## WORK TO COMPLETE
Reproduce all the data verbatim.

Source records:
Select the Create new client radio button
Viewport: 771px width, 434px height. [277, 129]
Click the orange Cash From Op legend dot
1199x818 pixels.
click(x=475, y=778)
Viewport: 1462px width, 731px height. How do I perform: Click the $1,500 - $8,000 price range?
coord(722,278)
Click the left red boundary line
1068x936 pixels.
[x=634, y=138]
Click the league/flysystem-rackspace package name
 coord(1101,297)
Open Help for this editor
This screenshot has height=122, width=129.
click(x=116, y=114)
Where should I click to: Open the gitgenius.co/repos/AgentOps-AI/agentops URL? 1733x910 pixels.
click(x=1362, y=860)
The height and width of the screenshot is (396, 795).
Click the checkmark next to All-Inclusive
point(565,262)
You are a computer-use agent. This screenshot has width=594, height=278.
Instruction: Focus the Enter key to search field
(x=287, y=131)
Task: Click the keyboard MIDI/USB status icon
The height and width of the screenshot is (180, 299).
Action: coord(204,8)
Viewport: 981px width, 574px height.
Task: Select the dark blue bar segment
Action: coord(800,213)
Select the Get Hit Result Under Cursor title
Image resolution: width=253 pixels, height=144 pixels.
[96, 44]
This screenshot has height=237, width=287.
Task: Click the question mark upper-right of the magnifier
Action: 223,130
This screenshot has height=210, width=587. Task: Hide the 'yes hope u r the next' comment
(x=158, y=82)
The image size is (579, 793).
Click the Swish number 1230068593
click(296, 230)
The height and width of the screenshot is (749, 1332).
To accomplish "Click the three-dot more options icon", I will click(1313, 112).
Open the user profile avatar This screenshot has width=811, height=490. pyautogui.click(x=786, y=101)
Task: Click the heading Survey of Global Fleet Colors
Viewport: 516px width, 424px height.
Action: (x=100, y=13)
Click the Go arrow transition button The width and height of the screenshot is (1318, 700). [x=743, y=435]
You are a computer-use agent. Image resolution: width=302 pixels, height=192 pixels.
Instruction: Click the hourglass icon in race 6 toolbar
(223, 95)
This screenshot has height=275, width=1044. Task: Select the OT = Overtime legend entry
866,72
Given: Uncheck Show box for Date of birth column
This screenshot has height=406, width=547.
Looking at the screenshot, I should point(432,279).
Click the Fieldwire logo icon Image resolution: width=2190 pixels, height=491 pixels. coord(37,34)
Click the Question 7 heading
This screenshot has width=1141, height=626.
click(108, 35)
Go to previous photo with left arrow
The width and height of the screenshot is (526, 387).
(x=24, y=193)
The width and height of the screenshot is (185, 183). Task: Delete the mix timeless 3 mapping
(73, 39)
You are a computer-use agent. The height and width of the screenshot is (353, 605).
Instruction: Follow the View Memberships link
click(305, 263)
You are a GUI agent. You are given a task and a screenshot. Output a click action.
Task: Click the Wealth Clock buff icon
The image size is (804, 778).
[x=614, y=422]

## TASK ANSWER
Select the Create new client radio button
Viewport: 771px width, 434px height. [277, 129]
Click the orange Cash From Op legend dot
1199x818 pixels.
click(x=475, y=778)
Viewport: 1462px width, 731px height. How do I perform: Click the $1,500 - $8,000 price range?
coord(722,278)
Click the left red boundary line
1068x936 pixels.
[x=634, y=138]
Click the league/flysystem-rackspace package name
 coord(1101,297)
Open Help for this editor
This screenshot has height=122, width=129.
click(x=116, y=114)
Where should I click to: Open the gitgenius.co/repos/AgentOps-AI/agentops URL? 1733x910 pixels.
click(x=1362, y=860)
The height and width of the screenshot is (396, 795).
Click the checkmark next to All-Inclusive
point(565,262)
You are a computer-use agent. This screenshot has width=594, height=278.
Instruction: Focus the Enter key to search field
(x=287, y=131)
Task: Click the keyboard MIDI/USB status icon
The height and width of the screenshot is (180, 299).
Action: coord(204,8)
Viewport: 981px width, 574px height.
Task: Select the dark blue bar segment
Action: coord(800,213)
Select the Get Hit Result Under Cursor title
Image resolution: width=253 pixels, height=144 pixels.
[96, 44]
This screenshot has height=237, width=287.
Task: Click the question mark upper-right of the magnifier
Action: 223,130
This screenshot has height=210, width=587. Task: Hide the 'yes hope u r the next' comment
(x=158, y=82)
The image size is (579, 793).
Click the Swish number 1230068593
click(296, 230)
The height and width of the screenshot is (749, 1332).
To accomplish "Click the three-dot more options icon", I will click(1313, 112).
Open the user profile avatar This screenshot has width=811, height=490. pyautogui.click(x=786, y=101)
Task: Click the heading Survey of Global Fleet Colors
Viewport: 516px width, 424px height.
Action: (x=100, y=13)
Click the Go arrow transition button The width and height of the screenshot is (1318, 700). [x=743, y=435]
You are a computer-use agent. Image resolution: width=302 pixels, height=192 pixels.
Instruction: Click the hourglass icon in race 6 toolbar
(223, 95)
This screenshot has height=275, width=1044. Task: Select the OT = Overtime legend entry
866,72
Given: Uncheck Show box for Date of birth column
This screenshot has height=406, width=547.
Looking at the screenshot, I should point(432,279).
Click the Fieldwire logo icon Image resolution: width=2190 pixels, height=491 pixels. coord(37,34)
Click the Question 7 heading
This screenshot has width=1141, height=626.
click(108, 35)
Go to previous photo with left arrow
The width and height of the screenshot is (526, 387).
(x=24, y=193)
The width and height of the screenshot is (185, 183). Task: Delete the mix timeless 3 mapping
(73, 39)
You are a computer-use agent. The height and width of the screenshot is (353, 605).
Instruction: Follow the View Memberships link
click(305, 263)
You are a GUI agent. You are given a task and a screenshot. Output a click action.
Task: Click the Wealth Clock buff icon
The image size is (804, 778).
[x=614, y=422]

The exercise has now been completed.